LT and GSoC 2018 - looking for students

Welcome to LT! Both Chinese and Japanese are not maintained - for Chinese, we got some contributions lately (will be part of LT 4.1), so this would be a good time to revive support for Chinese. I think the best approach is to start using LT (on the homepage, via its add-ons etc.) and see if you can come up with ideas on how to improve its support for Chinese. Our wiki also has some ideas that require machine learning. When using LT, just consider that we try to find errors on all levels: spelling, style, grammar, semantics. Even though I don’t speak Chinese or Japanese, I guess there are a lot of error detection rules that can be implemented on all levels.
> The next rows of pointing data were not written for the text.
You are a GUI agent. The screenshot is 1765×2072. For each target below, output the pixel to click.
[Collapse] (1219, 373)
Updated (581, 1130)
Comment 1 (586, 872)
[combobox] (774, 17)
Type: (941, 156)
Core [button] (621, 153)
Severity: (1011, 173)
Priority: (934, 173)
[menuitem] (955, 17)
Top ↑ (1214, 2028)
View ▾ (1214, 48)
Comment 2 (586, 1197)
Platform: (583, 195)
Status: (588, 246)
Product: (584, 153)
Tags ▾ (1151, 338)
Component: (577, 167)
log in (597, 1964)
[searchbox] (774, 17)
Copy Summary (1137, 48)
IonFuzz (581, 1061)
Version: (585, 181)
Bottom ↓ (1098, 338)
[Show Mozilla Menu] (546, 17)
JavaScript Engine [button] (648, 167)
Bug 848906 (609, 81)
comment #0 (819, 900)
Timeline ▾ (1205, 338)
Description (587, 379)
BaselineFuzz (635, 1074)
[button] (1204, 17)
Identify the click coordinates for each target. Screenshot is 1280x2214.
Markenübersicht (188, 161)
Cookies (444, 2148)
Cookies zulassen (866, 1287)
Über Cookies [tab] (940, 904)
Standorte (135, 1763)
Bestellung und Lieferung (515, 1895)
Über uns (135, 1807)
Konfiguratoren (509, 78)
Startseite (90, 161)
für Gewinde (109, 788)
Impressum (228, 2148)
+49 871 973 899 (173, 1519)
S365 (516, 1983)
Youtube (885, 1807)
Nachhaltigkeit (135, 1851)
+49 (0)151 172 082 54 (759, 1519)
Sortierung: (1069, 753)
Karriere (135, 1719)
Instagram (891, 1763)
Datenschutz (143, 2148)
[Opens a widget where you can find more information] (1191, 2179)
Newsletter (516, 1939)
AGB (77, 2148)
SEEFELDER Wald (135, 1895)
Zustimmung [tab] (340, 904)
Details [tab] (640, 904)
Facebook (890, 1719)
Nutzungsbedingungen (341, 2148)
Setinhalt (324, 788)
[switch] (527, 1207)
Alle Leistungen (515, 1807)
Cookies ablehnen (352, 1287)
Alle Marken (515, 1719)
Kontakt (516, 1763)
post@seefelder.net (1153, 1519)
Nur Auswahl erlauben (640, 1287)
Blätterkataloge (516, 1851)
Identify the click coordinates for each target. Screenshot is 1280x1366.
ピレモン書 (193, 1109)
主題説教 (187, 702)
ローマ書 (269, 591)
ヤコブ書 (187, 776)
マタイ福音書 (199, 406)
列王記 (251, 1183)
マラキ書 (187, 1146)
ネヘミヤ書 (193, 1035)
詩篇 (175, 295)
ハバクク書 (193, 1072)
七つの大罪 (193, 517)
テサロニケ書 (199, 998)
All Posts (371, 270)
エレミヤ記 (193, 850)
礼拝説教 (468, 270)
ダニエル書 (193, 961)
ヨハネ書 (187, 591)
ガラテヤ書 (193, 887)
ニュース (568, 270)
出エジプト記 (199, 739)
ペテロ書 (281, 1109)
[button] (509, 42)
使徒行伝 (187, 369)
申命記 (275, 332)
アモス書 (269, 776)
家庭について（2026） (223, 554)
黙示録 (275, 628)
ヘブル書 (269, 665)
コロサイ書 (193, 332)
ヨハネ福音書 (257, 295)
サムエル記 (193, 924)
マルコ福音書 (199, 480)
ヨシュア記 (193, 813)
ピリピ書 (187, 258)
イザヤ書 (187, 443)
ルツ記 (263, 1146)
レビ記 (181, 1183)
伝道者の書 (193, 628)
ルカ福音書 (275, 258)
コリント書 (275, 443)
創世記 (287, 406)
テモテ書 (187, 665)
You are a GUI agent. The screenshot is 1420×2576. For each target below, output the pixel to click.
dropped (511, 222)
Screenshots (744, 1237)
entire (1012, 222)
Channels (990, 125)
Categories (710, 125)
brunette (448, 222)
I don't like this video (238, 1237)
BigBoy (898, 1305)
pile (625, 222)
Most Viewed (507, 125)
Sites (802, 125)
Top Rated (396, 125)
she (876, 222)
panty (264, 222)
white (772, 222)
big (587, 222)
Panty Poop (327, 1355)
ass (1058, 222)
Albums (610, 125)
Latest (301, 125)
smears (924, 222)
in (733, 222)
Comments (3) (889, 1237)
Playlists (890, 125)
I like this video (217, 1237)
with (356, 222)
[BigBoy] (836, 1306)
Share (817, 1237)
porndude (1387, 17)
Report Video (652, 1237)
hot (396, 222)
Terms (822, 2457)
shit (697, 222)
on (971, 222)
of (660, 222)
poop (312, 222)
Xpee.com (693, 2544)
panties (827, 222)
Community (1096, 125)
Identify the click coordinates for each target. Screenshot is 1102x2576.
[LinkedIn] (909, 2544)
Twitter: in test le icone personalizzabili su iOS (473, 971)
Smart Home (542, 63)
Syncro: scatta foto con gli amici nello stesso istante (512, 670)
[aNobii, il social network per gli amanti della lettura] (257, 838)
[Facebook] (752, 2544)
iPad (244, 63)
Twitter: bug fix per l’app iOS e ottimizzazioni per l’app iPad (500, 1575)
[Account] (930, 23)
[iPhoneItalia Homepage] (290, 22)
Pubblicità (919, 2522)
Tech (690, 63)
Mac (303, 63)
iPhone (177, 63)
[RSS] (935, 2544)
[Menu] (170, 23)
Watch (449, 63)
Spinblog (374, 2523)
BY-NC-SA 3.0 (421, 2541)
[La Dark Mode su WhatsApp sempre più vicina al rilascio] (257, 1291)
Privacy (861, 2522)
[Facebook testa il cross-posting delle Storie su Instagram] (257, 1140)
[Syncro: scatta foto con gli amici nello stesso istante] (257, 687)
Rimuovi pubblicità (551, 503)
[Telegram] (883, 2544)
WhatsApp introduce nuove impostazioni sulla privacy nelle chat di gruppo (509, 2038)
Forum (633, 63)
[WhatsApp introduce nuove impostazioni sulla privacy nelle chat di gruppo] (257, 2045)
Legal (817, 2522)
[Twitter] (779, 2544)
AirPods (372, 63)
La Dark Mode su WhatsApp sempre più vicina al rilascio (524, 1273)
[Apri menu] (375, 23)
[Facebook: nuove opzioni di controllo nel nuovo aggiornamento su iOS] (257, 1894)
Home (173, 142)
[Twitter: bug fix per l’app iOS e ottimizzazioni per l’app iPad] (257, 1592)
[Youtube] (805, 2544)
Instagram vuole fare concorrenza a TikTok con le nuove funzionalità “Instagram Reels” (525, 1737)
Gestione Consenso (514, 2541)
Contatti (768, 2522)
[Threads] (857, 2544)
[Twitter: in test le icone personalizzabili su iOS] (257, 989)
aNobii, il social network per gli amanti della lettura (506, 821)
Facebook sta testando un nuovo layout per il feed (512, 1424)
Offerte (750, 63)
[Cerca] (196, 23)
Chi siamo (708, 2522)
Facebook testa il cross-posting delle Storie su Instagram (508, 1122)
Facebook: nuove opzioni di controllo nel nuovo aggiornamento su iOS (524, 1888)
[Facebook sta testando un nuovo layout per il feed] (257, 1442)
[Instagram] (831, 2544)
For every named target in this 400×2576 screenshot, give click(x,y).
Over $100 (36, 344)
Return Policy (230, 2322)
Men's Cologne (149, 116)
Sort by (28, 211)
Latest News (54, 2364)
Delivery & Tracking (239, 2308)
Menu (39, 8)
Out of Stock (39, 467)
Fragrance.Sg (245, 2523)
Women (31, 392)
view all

Just keep in mind that for GSoC, some “real” coding is required, not just writing XML rules.

Hi,

I was studying Grammatical Error Correction systems from the ACL archive in preparation for a phD project when I noticed that they don’t make use of any knowledge about discourse structure, the level of linguistic description that goes beyond the single sentence.
This means that neither rule-based systems nor the statistic ones have incorporated a codification of long-distance relationships, discourse relations and connectives.
As a consequence, many mistakes are not identified by the program, and notably mistakes in the use of verb tense and mode.
To give an example, as far as I know, even the best state-of-the-art systems don’t recognize that a sentence like:
“He came back from London when he will receive a call”
contains a mistake.
Similarly, a sentence like
“He thought that he never does that”
Is marked as correct, even though it would trigger a correction from a native speaker of English.
I found similar issues with Italian. (e.g. sentences with unidentified mistakes: “Quando ritornò da Londra, Luca mangia una mela.” Correct: mangerà; e.g. “Mi chiedo perché tu non sapresti mai quello che serva.” Correct: sappia.)
The reason seems to be that correctors are not tuned to recognize elements of discourse structure such as the so called “consecutio temporum” – the ordered sequence of verb tense and mode in sentences – or the role of connectives, which are incorporated at a very general level in many grammar textbooks.
I successfully tested a basic example of an xml rule correcting such pattern:

    <rule id="WHEN_generalized" name="Past+When+Fut">
        <pattern>
        <or>
        <token postag="VBD"></token>	<!—verb at the past tense or past participle -->
        <token postag="VBN"></token>
        </or>
        <token>when</token>		<!—when -->
        <token postag="PRP"></token>	<!—personal pronoun -->
        <marker>
        <token>will</token>
        <token postag="VB"></token>    	<!-- future -->
        </marker>
        </pattern>
        <message>change verb to the past tense</message>
        <example correction='arrived'>I had already gone when he<marker>will arrive</marker>.</example>         
    </rule>

I wonder if this kind of work could be done within the GSOC project. It would require a systematic survey of the linguistic theory on discourse and a codification of the rules in a formal framework, such as the XML above from the development tools. I’m also quite familiar with Java.

Yes, I think this could be a GSoC project. It’s hard to tell for me whether this is enough for 3 months. Like any proposal, yours would have to include a rather detailed road map.